Damascus Steel - Sword Makers of the Islamic Civilization

Photo: GetaSword.com


In Sir Walter Scott's book The Talisman, he recreated the scene of October 1192, when Richard Lionheart of England and Saladin the Saracen met to end the Third Crusade (there would be five more after Richard retired to England, depending on how you count your crusades).

Scott imagined an arms demonstration between the two men, Richard wielding a good English broadsword and Saladin, a scimitar of Damascus steel, "a curved and narrow blade, which glittered not like the swords of the Franks, but was, on the contrary, of a dull blue colour, marked with ten millions of meandering lines..." This fearsome weapon, at least in Scott's overblown prose, represented the winner in this medieval arms race... or at least a fair match.

Damascus Steel: Understanding the Alchemy

The legendary sword known as the Damascus steel intimidated the European invaders into the 'Holy Lands' of the Islamic civilization throughout the Crusades (AD 1095-1270). 

Blacksmiths in Europe attempted to match the steel, using the pattern welding technique of alternating layers of steel and iron, folding and twisting the metal during the forging process.

Data:
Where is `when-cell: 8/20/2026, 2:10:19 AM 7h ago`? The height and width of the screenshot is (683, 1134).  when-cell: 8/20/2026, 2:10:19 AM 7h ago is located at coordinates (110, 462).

Work order 1: Extract the words of the article on Damascus steel between "In Sir Walter" and "count your crusades).", inclusive, copying them without any change.
Work order 2: Using the article on Damascus steel, mark each statement yes or no and quote the words that decide it: (a) the article dates the meeting between Richard and Saladin that Scott recreated to October 1192; (b) Scott describes Saladin's blade as glittering like the swords of the Franks; (c) blacksmiths in Europe used a pattern welding technique with alternating layers of steel and iron.
The listing comes from a different source than the article on Damascus steel.

Worked solution 1:
In Sir Walter Scott's book The Talisman, he recreated the scene of October 1192, when Richard Lionheart of England and Saladin the Saracen met to end the Third Crusade (there would be five more after Richard retired to England, depending on how you count your crusades).

Worked solution 2:
(a) Yes: "he recreated the scene of October 1192"
(b) No: "which glittered not like the swords of the Franks"
(c) Yes: "using the pattern welding technique of alternating layers of steel and iron"